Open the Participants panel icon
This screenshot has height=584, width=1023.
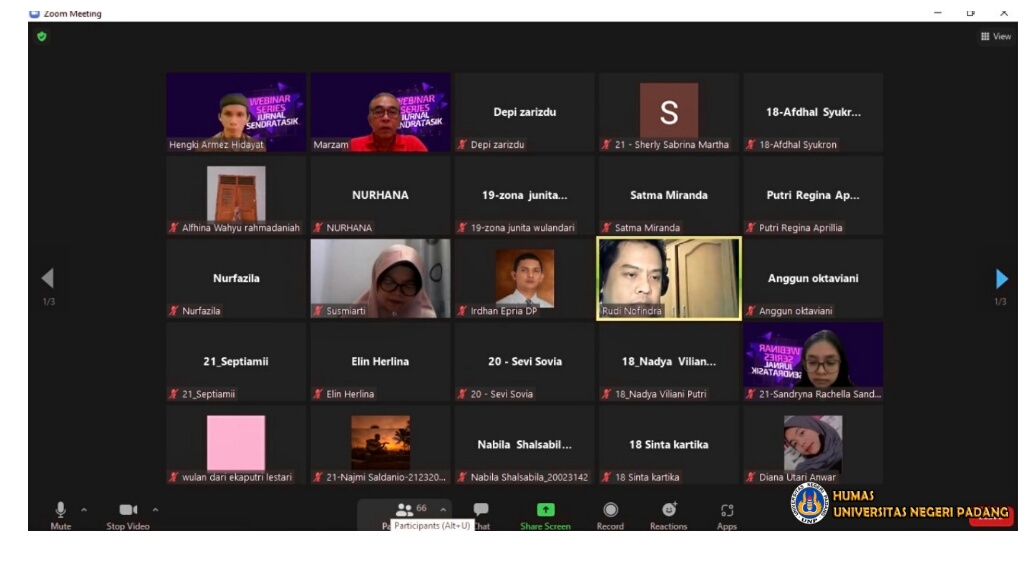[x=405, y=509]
* * *
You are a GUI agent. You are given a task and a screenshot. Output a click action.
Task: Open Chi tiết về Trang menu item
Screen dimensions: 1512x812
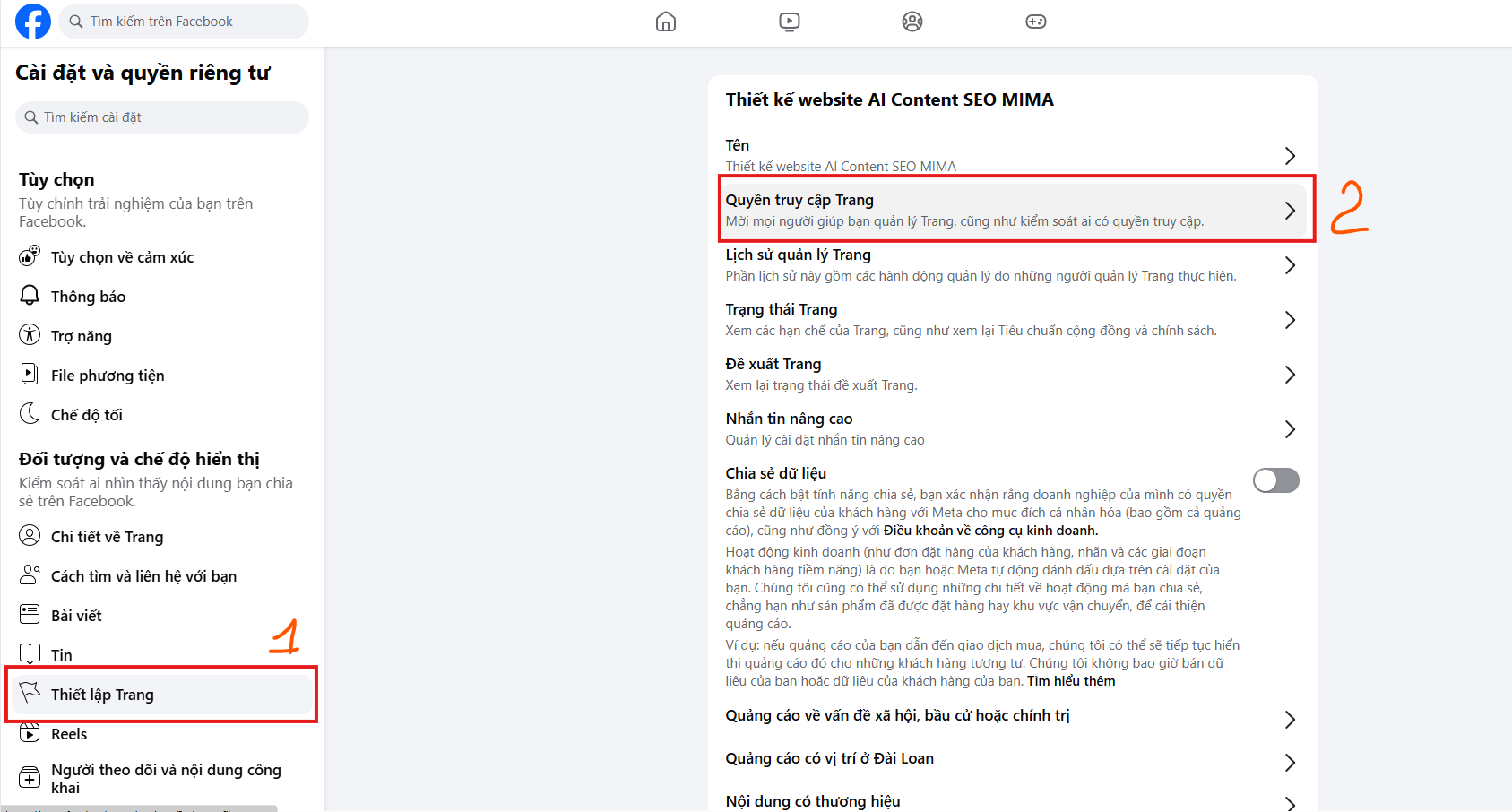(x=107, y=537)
* * *
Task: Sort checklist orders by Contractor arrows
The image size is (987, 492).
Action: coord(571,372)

» Task statement
Going through the listing above, tally the lines that contain the word "Open" and report the total alone.

» Result of the exercise
2